▸ **WORK INSTRUCTION**: Leave the pictures out and reproduce, exactly, the lines from the one with "4 et + (203, 1064)" through the end of the entries below.

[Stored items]
--- START ---
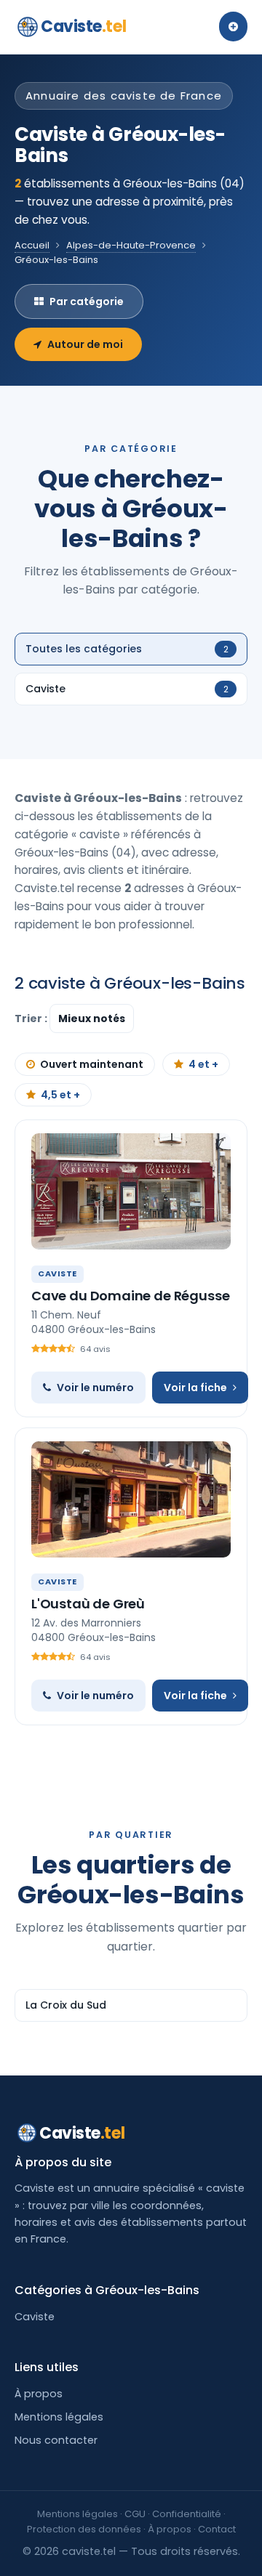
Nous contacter (56, 2440)
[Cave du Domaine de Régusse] (131, 1191)
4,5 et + (60, 1094)
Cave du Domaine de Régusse (130, 1296)
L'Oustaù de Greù (88, 1604)
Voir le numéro (95, 1387)
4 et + (203, 1064)
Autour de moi (85, 344)
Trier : (32, 1018)
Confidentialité (186, 2514)
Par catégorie (86, 301)
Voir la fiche (195, 1387)
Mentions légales (59, 2417)
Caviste (83, 26)
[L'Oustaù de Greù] (131, 1499)
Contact (217, 2529)
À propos (39, 2393)
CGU (135, 2514)
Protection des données (84, 2529)
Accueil (32, 245)
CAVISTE (57, 1273)
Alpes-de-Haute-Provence (131, 245)
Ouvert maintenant (91, 1064)
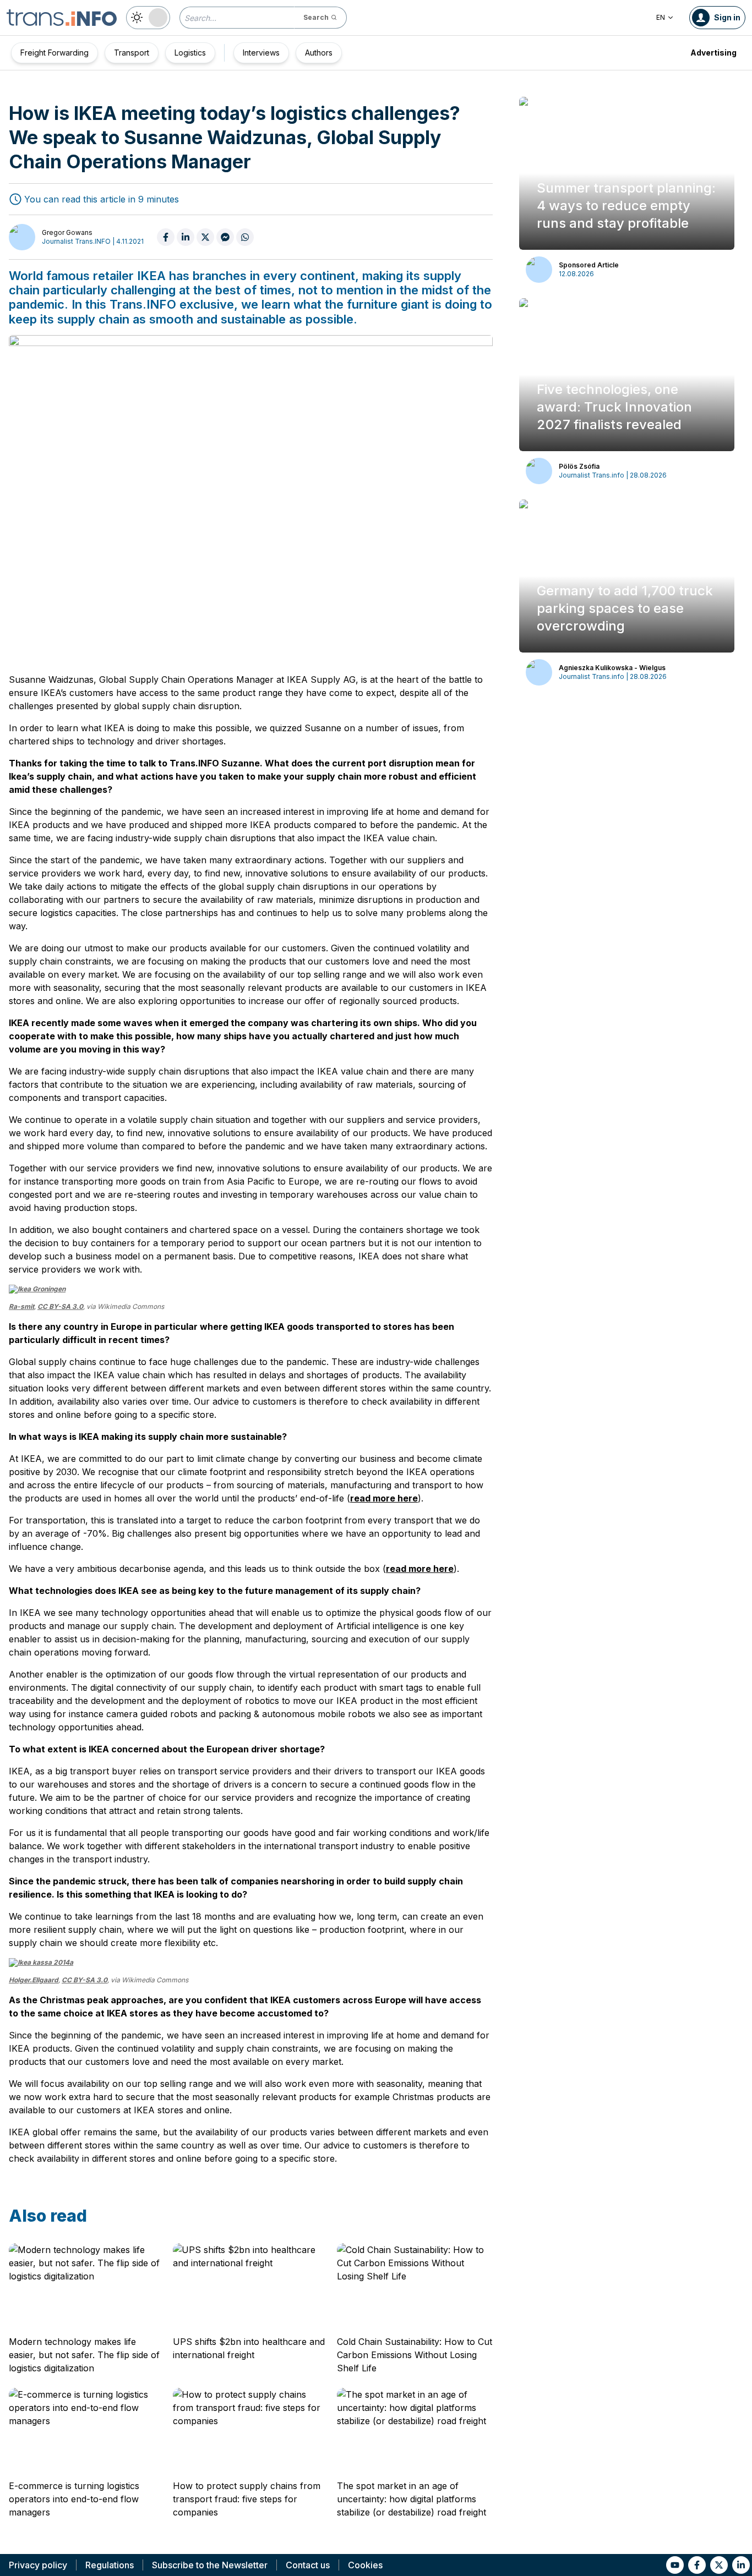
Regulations (109, 2564)
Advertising (713, 52)
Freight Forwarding (54, 52)
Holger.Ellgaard (33, 1980)
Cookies (365, 2564)
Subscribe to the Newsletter (210, 2564)
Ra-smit (21, 1306)
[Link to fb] (697, 2565)
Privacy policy (38, 2564)
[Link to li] (741, 2565)
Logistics (190, 52)
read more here (384, 1498)
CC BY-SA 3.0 (60, 1306)
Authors (319, 52)
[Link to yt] (675, 2565)
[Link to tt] (719, 2565)
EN (660, 17)
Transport (131, 52)
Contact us (308, 2564)
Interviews (261, 52)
--- END ---
▸ **ANSWER FOR THE TASK**:
4 et + (203, 1064)
Autour de moi (85, 344)
Trier : (32, 1018)
Confidentialité (186, 2514)
Par catégorie (86, 301)
Voir la fiche (195, 1387)
Mentions légales (59, 2417)
Caviste (83, 26)
[L'Oustaù de Greù] (131, 1499)
Contact (217, 2529)
À propos (39, 2393)
CGU (135, 2514)
Protection des données (84, 2529)
Accueil (32, 245)
CAVISTE (57, 1273)
Alpes-de-Haute-Provence (131, 245)
Ouvert maintenant (91, 1064)
Regulations (109, 2564)
Advertising (713, 52)
Freight Forwarding (54, 52)
Holger.Ellgaard (33, 1980)
Cookies (365, 2564)
Subscribe to the Newsletter (210, 2564)
Ra-smit (21, 1306)
[Link to fb] (697, 2565)
Privacy policy (38, 2564)
[Link to li] (741, 2565)
Logistics (190, 52)
read more here (384, 1498)
CC BY-SA 3.0 (60, 1306)
Authors (319, 52)
[Link to yt] (675, 2565)
[Link to tt] (719, 2565)
EN (660, 17)
Transport (131, 52)
Contact us (308, 2564)
Interviews (261, 52)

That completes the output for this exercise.